Sixteen years after the ACA was signed into law, the program is facing renewed political scrutiny, rising costs and coverage shifts. Federal policymakers have proposed changes to ACA structure and oversight, while the expiration of enhanced premium tax credits has increased out-of-pocket costs and contributed to coverage losses and plan downgrades.

Those pressures come as racial and ethnic disparities in healthcare access and outcomes persist nationwide — and may worsen under current policy changes. Medicaid eligibility redeterminations and ACA-related shifts are expected to increase uninsured rates and affordability challenges, disproportionately affecting Black, Hispanic and American Indian and Alaska Native populations, according to an April 29 Commonwealth Fund report.

Here are five notes from the report:

• Disparities persist nationwide: Racial and ethnic health disparities exist in every state, with no state eliminating gaps in access, quality or outcomes. Top-performing states such as Connecticut, Maryland, Massachusetts, New York and Rhode Island still report disparities within populations.

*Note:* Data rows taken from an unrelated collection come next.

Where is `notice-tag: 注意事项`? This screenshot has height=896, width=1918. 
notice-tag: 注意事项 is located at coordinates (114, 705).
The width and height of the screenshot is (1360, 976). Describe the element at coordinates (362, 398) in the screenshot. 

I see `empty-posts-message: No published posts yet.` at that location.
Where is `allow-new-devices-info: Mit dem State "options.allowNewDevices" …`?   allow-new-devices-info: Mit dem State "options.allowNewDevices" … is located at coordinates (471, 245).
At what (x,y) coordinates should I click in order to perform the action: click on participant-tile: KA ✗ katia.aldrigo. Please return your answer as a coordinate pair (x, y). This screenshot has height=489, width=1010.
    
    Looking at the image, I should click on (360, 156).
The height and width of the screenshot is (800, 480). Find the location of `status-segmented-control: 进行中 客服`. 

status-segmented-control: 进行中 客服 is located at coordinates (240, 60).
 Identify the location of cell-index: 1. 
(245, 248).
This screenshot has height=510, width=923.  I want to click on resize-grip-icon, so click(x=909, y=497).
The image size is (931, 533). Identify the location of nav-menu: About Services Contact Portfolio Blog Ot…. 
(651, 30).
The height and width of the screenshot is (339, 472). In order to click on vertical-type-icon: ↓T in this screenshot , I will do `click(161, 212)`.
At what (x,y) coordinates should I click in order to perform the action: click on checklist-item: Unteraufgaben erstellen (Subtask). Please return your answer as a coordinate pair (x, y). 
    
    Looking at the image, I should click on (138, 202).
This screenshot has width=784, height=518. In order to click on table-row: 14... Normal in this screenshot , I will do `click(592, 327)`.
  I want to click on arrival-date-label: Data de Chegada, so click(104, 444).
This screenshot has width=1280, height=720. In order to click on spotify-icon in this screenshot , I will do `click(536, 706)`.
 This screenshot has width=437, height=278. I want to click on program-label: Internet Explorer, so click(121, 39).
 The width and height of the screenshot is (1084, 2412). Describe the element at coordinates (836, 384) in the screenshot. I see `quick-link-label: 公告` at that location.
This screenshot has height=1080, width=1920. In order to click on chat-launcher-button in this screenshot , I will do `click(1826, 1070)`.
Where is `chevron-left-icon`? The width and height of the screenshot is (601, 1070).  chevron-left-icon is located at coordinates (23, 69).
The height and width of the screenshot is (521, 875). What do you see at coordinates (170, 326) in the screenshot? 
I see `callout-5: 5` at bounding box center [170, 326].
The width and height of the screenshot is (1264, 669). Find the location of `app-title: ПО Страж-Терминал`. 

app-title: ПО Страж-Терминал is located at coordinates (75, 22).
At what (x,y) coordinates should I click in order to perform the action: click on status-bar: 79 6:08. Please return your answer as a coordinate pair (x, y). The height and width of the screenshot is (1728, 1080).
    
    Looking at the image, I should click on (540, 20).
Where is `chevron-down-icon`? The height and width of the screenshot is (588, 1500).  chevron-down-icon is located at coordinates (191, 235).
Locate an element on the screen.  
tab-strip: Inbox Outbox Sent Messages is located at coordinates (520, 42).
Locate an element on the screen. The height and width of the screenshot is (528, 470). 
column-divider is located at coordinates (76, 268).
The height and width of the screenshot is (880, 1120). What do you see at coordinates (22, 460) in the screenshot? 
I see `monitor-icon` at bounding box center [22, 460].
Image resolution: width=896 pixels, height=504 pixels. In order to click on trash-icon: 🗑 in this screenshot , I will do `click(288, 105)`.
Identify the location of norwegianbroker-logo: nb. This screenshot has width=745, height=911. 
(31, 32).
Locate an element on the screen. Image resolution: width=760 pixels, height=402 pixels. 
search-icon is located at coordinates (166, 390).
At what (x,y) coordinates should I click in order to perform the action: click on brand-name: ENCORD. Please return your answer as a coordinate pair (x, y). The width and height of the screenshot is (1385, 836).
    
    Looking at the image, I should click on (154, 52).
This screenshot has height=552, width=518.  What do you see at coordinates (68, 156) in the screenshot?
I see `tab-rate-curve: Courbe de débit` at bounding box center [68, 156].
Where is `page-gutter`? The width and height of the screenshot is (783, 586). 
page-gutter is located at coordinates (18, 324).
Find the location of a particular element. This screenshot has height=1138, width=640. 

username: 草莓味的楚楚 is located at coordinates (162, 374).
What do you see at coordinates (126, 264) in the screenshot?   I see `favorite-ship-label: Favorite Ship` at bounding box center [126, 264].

• Coverage gaps remain uneven: Black, Hispanic and American Indian and Alaska Native populations face higher uninsured rates and greater barriers to care than white and Asian American populations, with wide variation across states.

• Policy changes may worsen gaps: Medicaid redeterminations and ACA changes — including the expiration of enhanced premium tax credits — are expected to increase uninsured rates and out-of-pocket costs, with state policy decisions playing a key role in the impact.

• Cost barriers rising again: Rates of patients skipping needed care due to cost are increasing, with the steepest rises among Hispanic and American Indian and Alaska Native communities. Hispanic adults are the most likely to forgo care in 43 states.

• Outcomes vary by race and state: Premature deaths from avoidable causes remain higher among Black and American Indian and Alaska Native populations, while lower-performing states such as Arkansas, Mississippi, Oklahoma and West Virginia lag across multiple measures.